When couples argue, it’s generally due to something that they simply cannot agree on and each partner feels equally as strongly about their point of view on the topic. Some of these topics are only made to be serious because one of the partners is too self-centered to understand the meaning of compromise. For instance, suppose your families live a significant distance from you in different directions. This isn’t a huge problem except when it comes to major holidays. You would like to split the holidays so that you spend, for example, Thanksgiving with one family and Christmas with the other one. Then, rotate it the next year. However, your partner refuses to see your point of view and insists that the two of you spend ALL holidays EVERY year with his family. This is good cause for an argument.

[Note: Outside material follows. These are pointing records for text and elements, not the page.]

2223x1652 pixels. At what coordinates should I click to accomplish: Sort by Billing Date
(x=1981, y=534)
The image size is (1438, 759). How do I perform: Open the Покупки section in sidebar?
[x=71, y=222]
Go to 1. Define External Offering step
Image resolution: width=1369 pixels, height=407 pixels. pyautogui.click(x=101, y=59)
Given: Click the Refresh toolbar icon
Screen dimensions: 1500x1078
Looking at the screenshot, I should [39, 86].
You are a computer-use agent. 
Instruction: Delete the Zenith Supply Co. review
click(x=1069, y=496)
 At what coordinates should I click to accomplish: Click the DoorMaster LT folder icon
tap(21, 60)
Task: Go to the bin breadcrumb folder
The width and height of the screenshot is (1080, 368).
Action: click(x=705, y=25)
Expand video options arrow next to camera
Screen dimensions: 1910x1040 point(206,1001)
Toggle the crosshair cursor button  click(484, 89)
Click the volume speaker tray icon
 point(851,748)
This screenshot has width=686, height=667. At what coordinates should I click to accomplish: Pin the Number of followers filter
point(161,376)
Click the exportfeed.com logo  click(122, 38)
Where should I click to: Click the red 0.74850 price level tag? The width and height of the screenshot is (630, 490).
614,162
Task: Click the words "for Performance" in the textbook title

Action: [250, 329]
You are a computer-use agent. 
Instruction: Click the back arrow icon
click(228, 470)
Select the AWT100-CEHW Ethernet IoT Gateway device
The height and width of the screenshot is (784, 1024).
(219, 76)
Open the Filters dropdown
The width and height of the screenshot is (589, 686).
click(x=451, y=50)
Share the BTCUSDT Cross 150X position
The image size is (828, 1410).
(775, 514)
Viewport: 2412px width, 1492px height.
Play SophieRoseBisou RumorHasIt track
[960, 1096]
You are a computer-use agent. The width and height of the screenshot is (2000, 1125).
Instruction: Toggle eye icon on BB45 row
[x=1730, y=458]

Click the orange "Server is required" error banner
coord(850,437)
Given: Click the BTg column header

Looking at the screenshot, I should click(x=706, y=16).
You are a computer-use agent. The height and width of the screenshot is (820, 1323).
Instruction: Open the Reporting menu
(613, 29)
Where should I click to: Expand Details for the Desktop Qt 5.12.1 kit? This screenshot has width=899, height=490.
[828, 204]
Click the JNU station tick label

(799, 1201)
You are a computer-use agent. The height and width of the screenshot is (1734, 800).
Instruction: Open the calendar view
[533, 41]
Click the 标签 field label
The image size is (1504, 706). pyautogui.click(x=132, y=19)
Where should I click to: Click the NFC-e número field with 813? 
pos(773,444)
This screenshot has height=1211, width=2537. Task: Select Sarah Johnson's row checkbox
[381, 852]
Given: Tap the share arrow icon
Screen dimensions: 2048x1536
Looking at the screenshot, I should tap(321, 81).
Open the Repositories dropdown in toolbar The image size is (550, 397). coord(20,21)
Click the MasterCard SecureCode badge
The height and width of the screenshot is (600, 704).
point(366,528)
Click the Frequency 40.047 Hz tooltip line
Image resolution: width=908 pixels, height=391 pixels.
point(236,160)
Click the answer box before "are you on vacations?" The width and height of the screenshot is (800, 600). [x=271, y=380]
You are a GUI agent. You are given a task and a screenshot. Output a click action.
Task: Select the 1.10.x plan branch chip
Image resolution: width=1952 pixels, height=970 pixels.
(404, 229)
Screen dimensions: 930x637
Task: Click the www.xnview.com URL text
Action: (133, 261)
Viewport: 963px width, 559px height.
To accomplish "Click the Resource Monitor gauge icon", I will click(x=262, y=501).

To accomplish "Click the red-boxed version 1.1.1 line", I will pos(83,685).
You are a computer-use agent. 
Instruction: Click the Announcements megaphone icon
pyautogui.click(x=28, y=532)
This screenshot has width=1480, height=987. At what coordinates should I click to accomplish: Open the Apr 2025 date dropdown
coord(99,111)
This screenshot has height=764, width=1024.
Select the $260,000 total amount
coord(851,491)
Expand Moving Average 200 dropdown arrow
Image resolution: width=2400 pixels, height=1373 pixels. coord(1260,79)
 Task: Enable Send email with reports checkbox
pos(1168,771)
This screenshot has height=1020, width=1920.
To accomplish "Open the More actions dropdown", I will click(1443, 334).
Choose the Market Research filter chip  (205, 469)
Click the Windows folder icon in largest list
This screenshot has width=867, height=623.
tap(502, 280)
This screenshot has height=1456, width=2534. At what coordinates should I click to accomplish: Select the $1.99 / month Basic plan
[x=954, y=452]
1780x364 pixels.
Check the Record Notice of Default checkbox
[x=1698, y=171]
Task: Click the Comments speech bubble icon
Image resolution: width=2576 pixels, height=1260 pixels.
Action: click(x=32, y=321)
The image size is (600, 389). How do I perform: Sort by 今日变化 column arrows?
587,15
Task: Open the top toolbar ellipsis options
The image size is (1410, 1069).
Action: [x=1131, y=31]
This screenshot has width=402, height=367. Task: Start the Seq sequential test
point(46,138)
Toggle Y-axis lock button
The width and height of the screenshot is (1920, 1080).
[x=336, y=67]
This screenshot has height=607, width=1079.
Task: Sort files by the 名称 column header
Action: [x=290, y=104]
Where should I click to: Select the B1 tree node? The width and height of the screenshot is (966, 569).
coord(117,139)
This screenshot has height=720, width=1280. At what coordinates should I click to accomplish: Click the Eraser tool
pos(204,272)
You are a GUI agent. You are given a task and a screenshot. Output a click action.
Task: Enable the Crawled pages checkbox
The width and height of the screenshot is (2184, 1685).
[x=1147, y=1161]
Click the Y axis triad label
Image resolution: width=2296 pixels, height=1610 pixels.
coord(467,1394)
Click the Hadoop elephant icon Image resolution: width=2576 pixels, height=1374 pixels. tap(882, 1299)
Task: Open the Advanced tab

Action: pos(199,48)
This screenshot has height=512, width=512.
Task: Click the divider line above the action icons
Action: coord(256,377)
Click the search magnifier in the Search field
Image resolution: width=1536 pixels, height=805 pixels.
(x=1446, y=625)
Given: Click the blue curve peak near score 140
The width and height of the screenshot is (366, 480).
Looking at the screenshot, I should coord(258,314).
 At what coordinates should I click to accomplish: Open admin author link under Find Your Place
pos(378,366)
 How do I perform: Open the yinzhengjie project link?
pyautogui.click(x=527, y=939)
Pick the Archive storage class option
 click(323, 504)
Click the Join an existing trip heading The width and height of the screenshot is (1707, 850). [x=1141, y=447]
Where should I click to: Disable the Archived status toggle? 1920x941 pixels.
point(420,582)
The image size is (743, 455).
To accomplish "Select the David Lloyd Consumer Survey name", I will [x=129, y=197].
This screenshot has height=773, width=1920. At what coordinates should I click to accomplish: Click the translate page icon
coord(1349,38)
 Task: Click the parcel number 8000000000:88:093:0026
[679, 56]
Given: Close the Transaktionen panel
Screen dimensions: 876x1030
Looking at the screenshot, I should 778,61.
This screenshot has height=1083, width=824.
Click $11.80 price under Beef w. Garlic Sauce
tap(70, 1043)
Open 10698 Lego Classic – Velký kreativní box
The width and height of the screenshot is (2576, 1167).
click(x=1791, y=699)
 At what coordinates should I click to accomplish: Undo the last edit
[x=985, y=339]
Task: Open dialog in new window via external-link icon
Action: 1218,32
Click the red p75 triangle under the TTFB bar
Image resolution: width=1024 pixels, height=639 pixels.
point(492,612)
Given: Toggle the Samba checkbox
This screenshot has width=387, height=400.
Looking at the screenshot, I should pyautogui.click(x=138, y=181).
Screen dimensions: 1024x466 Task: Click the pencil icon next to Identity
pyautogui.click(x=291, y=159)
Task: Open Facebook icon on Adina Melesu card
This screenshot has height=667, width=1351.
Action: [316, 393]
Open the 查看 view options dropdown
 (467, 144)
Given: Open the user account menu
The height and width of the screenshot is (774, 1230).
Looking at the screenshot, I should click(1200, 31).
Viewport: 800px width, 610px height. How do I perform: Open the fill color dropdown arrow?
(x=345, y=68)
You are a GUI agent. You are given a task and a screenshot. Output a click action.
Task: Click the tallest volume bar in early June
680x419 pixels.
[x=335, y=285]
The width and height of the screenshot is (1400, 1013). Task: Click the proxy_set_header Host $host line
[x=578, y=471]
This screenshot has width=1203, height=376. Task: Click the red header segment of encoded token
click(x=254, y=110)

There may be other things that couples argue about that are more personal such as money, careers, and sex. When it comes to these topics, the arguments can be constructive and actually serve to resolve the issue at hand. While it’s usually not the best idea to let an issue simply sit and grow without being resolved, sometimes the only way to reach a resolution is by letting things come to a boiling point. You can yell, scream, and curse at each other until you both feel better. Then it’s time to sit down and actually talk reasonably. This is when you can get your partner to really hear what you’re saying as well as you being able to understand where he’s coming from.
Arguing doesn’t have to be a bad thing in relationships. If you use your disagreements to make needed improvements to your relationship, it will be much easier to keep things on an even path. Of course, there will always be some debates. After all, not everyone thinks or believes the same way about all things, and that’s a great thing because this would be a very boring world to live in if everyone was exactly alike.
Pick and choose your battles. Not everything is worth turning into a full-fledged debate, which can build into an even larger argument. So when something just isn’t that important to you, let it go and give in. You can even use that in the next issue that comes up for debate. Remind your partner that you let him have his way the last time and you think it’s only fair that you’re allowed to have something the way you want it. Of course, there will be certain things that both of you MUST be happy with such as where to live or what sort of vehicle to get. But those things will be easier to iron out once you’ve got your constructive arguing down to a science.